Unlike with wiretaps, law enforcement agents are not required by federal statutes to obtain search warrants before employing pen registers or trap and trace devices. These devices record non‐content information regarding telephone calls and Internet communications. (Of course, “non‐content information” has quite a bit of content — who is talking to whom, how often, and for how long.)
The Electronic Privacy Information Center points out in a letter to Senate Judiciary Committee Chairman Patrick Leahy (D‑VT) that the Department of Justice has consistently failed to report on the use of pen registers and trap and trace devices as required by law:
The Electronic Communications Privacy Act requires the Attorney General to “annually report to Congress on the number of pen register orders and orders for trap and trace devices applied for by law enforcement agencies of the Department of Justice.” However, between 1999 and 2003, the Department of Justice failed to comply with this requirement. Instead, 1999 – 2003 data was provided to Congress in a single “document dump,” which submitted five years of reports in November 2004. In addition, when the 1999 – 2003 reports were finally provided to Congress, the documents failed to include all of the information that the Pen Register Act requires to be shared with lawmakers. The documents do not detail the offenses for which the pen register and trap and trace orders were obtained, as required by 18 U.S.C. § 3126(2). Furthermore, the documents do not identify the district or branch office of the agencies that submitted the pen register requests, information required by 18 U.S.C. § 3126(8).
EPIC has found no evidence that the Department of Justice provided annual pen register reports to Congress for 2004, 2005, 2006, 2007, or 2008. “This failure would demonstrate ongoing, repeated breaches of the DOJ’s statutory obligations to inform the public and the Congress about the use of electronic surveillance authority,” they say.
It’s a good bet, when government powers are used without oversight, that they will be abused. Kudos to EPIC for pressing this issue.
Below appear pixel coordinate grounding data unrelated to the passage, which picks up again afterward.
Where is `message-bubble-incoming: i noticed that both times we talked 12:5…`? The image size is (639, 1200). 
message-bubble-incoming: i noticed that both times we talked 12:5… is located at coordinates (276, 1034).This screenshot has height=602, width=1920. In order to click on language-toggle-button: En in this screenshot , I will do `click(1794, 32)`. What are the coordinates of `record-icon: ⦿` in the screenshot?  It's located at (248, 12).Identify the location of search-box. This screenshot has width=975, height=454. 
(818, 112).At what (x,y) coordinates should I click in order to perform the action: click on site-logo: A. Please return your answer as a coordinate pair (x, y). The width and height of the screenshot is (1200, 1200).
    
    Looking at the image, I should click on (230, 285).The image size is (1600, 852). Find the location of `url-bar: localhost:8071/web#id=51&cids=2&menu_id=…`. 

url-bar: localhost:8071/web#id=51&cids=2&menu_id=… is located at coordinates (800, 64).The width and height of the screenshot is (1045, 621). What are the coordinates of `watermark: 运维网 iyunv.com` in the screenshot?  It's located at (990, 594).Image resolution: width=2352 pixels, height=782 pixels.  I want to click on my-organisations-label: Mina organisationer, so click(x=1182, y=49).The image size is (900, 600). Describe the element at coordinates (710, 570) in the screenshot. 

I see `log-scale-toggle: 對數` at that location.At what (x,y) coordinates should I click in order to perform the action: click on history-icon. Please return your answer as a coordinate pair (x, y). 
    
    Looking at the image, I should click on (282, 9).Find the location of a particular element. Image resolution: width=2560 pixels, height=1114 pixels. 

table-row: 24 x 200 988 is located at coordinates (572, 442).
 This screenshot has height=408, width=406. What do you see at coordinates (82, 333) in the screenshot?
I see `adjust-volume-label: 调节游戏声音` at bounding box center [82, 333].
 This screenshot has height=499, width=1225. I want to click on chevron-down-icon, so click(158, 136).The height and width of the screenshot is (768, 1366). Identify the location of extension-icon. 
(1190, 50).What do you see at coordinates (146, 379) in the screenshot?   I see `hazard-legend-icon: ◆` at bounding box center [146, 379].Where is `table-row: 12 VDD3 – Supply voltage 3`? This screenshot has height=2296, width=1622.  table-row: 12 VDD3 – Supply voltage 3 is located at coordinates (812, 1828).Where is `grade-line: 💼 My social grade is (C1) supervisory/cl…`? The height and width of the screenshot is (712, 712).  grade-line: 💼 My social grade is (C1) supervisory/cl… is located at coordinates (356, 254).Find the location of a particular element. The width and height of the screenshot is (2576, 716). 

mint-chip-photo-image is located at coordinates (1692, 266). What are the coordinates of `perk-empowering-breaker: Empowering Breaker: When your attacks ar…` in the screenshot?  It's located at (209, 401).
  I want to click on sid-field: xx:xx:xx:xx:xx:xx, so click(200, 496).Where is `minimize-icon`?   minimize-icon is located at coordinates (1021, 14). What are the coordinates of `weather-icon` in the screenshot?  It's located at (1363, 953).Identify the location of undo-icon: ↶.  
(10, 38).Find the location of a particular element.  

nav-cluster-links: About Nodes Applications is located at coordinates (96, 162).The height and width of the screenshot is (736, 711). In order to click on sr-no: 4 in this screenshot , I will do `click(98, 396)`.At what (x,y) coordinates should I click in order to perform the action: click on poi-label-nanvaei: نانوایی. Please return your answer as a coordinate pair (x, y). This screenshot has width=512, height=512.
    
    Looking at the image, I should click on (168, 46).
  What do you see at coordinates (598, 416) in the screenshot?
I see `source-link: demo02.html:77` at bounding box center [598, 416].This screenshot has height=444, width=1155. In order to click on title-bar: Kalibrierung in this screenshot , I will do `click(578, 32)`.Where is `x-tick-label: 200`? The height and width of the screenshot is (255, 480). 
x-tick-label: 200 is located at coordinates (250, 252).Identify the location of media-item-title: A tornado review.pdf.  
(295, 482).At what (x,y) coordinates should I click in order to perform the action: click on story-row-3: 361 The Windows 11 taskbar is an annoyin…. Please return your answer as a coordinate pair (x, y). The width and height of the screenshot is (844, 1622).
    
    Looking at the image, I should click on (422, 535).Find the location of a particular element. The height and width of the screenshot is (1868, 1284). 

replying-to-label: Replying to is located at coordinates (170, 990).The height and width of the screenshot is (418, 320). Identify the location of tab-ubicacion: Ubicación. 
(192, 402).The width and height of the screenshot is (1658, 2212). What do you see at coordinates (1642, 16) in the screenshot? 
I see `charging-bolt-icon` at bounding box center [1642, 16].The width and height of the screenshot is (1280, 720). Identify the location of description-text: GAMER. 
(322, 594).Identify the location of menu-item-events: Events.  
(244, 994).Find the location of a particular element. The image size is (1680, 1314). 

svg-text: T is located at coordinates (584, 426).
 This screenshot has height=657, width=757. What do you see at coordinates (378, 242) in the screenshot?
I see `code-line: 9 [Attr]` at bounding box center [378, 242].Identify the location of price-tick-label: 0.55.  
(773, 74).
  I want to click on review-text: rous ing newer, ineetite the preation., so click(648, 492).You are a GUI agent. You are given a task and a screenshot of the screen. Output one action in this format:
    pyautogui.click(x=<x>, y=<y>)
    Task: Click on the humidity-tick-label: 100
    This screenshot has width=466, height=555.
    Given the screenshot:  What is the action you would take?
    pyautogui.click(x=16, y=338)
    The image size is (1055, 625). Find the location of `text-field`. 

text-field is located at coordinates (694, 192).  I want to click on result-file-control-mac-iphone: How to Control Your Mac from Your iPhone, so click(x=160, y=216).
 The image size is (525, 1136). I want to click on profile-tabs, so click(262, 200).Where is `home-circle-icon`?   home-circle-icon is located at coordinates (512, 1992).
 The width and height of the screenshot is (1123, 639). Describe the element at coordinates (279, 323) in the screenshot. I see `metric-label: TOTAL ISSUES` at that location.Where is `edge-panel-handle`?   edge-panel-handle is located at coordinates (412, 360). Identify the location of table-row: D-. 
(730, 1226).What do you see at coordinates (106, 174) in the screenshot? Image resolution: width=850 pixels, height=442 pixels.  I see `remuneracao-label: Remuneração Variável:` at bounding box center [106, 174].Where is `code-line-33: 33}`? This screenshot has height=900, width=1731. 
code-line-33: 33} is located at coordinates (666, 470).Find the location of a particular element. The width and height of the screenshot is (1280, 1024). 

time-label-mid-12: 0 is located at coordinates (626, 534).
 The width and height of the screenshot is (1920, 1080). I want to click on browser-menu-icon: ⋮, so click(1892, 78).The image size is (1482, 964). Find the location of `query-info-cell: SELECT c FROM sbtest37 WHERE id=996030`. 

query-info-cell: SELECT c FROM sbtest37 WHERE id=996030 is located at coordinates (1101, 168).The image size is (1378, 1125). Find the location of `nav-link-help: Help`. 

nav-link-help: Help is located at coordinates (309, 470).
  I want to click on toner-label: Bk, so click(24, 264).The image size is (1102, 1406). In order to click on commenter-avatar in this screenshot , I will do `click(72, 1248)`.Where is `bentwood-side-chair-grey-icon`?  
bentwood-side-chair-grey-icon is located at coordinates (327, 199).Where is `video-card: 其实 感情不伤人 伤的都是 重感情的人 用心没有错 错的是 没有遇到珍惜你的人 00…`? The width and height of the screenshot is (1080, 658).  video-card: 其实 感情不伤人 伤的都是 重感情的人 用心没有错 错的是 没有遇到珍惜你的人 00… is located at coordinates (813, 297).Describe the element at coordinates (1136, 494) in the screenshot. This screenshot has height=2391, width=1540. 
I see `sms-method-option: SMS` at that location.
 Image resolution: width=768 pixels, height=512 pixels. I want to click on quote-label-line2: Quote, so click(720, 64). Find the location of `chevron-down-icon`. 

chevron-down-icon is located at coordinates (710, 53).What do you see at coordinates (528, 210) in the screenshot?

Senator Leahy’s Judiciary Committee should ensure that DoJ completes reporting on past years and that it reports regularly, in full, from here forward.
New Jerseyans may get a chance to vote their Fourth Amendment preferences in the upcoming gubernatorial elections. Among the candidates is Chris Christie, who as U.S. Attorney for New Jersey authorized the tracking of suspects’ cell phones without getting a warrant.